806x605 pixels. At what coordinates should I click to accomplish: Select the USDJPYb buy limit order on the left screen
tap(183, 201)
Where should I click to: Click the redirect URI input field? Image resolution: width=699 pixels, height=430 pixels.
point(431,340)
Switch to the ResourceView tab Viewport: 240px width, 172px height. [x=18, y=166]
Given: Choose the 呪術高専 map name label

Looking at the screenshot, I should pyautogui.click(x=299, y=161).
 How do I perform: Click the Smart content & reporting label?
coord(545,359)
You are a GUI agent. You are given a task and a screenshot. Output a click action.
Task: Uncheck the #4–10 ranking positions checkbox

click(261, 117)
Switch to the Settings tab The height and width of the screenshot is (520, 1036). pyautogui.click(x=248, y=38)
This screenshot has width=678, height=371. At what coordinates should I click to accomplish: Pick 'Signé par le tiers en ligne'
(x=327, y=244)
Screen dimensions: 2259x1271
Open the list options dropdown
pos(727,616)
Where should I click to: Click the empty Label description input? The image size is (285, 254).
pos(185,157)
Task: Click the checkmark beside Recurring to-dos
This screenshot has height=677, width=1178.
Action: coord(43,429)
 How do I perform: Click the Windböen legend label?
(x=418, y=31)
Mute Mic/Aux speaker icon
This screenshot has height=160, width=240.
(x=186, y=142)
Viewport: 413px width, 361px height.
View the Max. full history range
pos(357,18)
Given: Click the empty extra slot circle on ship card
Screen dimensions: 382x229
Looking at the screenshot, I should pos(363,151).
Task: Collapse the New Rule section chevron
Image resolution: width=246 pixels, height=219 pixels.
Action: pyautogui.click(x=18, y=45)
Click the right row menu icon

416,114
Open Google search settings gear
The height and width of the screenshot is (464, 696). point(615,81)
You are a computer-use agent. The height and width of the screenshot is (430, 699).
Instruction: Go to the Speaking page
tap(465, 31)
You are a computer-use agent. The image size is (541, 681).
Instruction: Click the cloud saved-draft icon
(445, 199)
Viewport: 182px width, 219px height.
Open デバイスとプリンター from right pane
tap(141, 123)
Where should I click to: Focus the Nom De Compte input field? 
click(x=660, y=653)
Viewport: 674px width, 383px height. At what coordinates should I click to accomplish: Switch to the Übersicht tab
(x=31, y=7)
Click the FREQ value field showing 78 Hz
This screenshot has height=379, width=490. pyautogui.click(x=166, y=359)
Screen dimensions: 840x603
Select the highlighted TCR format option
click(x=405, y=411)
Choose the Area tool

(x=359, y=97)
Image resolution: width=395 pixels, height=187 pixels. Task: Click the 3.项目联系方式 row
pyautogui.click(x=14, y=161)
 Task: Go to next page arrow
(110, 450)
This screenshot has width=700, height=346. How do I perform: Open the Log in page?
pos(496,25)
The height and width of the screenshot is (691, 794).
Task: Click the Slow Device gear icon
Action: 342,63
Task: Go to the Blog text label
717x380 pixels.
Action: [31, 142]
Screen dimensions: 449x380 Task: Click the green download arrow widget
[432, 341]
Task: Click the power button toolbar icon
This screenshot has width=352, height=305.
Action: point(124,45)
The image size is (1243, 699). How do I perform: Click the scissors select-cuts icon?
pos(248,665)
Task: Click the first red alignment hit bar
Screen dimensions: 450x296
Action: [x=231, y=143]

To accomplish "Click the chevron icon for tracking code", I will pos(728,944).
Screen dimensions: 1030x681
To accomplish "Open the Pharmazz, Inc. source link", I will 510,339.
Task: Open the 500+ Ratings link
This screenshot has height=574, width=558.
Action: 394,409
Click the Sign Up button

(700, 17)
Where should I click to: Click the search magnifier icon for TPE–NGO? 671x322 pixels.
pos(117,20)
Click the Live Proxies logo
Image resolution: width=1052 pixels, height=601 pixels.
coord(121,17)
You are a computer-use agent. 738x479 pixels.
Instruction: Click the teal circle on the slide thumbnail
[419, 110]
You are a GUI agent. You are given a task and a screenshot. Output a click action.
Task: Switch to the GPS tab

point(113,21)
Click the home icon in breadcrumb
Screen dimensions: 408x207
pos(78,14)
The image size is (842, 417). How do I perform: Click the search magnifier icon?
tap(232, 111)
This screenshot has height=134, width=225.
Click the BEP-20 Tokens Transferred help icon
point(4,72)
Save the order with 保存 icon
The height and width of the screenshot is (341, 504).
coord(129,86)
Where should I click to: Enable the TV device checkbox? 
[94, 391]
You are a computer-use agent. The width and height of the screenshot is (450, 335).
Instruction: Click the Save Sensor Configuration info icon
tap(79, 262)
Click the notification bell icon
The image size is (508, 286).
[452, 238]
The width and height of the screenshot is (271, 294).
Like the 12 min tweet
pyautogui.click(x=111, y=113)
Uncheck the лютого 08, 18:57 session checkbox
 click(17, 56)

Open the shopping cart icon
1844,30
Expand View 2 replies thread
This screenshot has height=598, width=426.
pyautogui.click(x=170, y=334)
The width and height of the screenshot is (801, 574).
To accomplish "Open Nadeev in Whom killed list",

■ ■ ■ ■ ■

* [Problem to solve]: The answer must restate each entry word for word.

* [Worked solution]:
806x605 pixels. At what coordinates should I click to accomplish: Select the USDJPYb buy limit order on the left screen
tap(183, 201)
Where should I click to: Click the redirect URI input field? Image resolution: width=699 pixels, height=430 pixels.
point(431,340)
Switch to the ResourceView tab Viewport: 240px width, 172px height. [x=18, y=166]
Given: Choose the 呪術高専 map name label

Looking at the screenshot, I should pyautogui.click(x=299, y=161).
 How do I perform: Click the Smart content & reporting label?
coord(545,359)
You are a GUI agent. You are given a task and a screenshot. Output a click action.
Task: Uncheck the #4–10 ranking positions checkbox

click(261, 117)
Switch to the Settings tab The height and width of the screenshot is (520, 1036). pyautogui.click(x=248, y=38)
This screenshot has width=678, height=371. At what coordinates should I click to accomplish: Pick 'Signé par le tiers en ligne'
(x=327, y=244)
Screen dimensions: 2259x1271
Open the list options dropdown
pos(727,616)
Where should I click to: Click the empty Label description input? The image size is (285, 254).
pos(185,157)
Task: Click the checkmark beside Recurring to-dos
This screenshot has height=677, width=1178.
Action: coord(43,429)
 How do I perform: Click the Windböen legend label?
(x=418, y=31)
Mute Mic/Aux speaker icon
This screenshot has height=160, width=240.
(x=186, y=142)
Viewport: 413px width, 361px height.
View the Max. full history range
pos(357,18)
Given: Click the empty extra slot circle on ship card
Screen dimensions: 382x229
Looking at the screenshot, I should pos(363,151).
Task: Collapse the New Rule section chevron
Image resolution: width=246 pixels, height=219 pixels.
Action: pyautogui.click(x=18, y=45)
Click the right row menu icon

416,114
Open Google search settings gear
The height and width of the screenshot is (464, 696). point(615,81)
You are a computer-use agent. The height and width of the screenshot is (430, 699).
Instruction: Go to the Speaking page
tap(465, 31)
You are a computer-use agent. The image size is (541, 681).
Instruction: Click the cloud saved-draft icon
(445, 199)
Viewport: 182px width, 219px height.
Open デバイスとプリンター from right pane
tap(141, 123)
Where should I click to: Focus the Nom De Compte input field? 
click(x=660, y=653)
Viewport: 674px width, 383px height. At what coordinates should I click to accomplish: Switch to the Übersicht tab
(x=31, y=7)
Click the FREQ value field showing 78 Hz
This screenshot has height=379, width=490. pyautogui.click(x=166, y=359)
Screen dimensions: 840x603
Select the highlighted TCR format option
click(x=405, y=411)
Choose the Area tool

(x=359, y=97)
Image resolution: width=395 pixels, height=187 pixels. Task: Click the 3.项目联系方式 row
pyautogui.click(x=14, y=161)
 Task: Go to next page arrow
(110, 450)
This screenshot has width=700, height=346. How do I perform: Open the Log in page?
pos(496,25)
The height and width of the screenshot is (691, 794).
Task: Click the Slow Device gear icon
Action: 342,63
Task: Go to the Blog text label
717x380 pixels.
Action: [31, 142]
Screen dimensions: 449x380 Task: Click the green download arrow widget
[432, 341]
Task: Click the power button toolbar icon
This screenshot has width=352, height=305.
Action: point(124,45)
The image size is (1243, 699). How do I perform: Click the scissors select-cuts icon?
pos(248,665)
Task: Click the first red alignment hit bar
Screen dimensions: 450x296
Action: [x=231, y=143]

To accomplish "Click the chevron icon for tracking code", I will pos(728,944).
Screen dimensions: 1030x681
To accomplish "Open the Pharmazz, Inc. source link", I will 510,339.
Task: Open the 500+ Ratings link
This screenshot has height=574, width=558.
Action: 394,409
Click the Sign Up button

(700, 17)
Where should I click to: Click the search magnifier icon for TPE–NGO? 671x322 pixels.
pos(117,20)
Click the Live Proxies logo
Image resolution: width=1052 pixels, height=601 pixels.
coord(121,17)
You are a computer-use agent. 738x479 pixels.
Instruction: Click the teal circle on the slide thumbnail
[419, 110]
You are a GUI agent. You are given a task and a screenshot. Output a click action.
Task: Switch to the GPS tab

point(113,21)
Click the home icon in breadcrumb
Screen dimensions: 408x207
pos(78,14)
The image size is (842, 417). How do I perform: Click the search magnifier icon?
tap(232, 111)
This screenshot has height=134, width=225.
Click the BEP-20 Tokens Transferred help icon
point(4,72)
Save the order with 保存 icon
The height and width of the screenshot is (341, 504).
coord(129,86)
Where should I click to: Enable the TV device checkbox? 
[94, 391]
You are a computer-use agent. The width and height of the screenshot is (450, 335).
Instruction: Click the Save Sensor Configuration info icon
tap(79, 262)
Click the notification bell icon
The image size is (508, 286).
[452, 238]
The width and height of the screenshot is (271, 294).
Like the 12 min tweet
pyautogui.click(x=111, y=113)
Uncheck the лютого 08, 18:57 session checkbox
 click(17, 56)

Open the shopping cart icon
1844,30
Expand View 2 replies thread
This screenshot has height=598, width=426.
pyautogui.click(x=170, y=334)
The width and height of the screenshot is (801, 574).
To accomplish "Open Nadeev in Whom killed list",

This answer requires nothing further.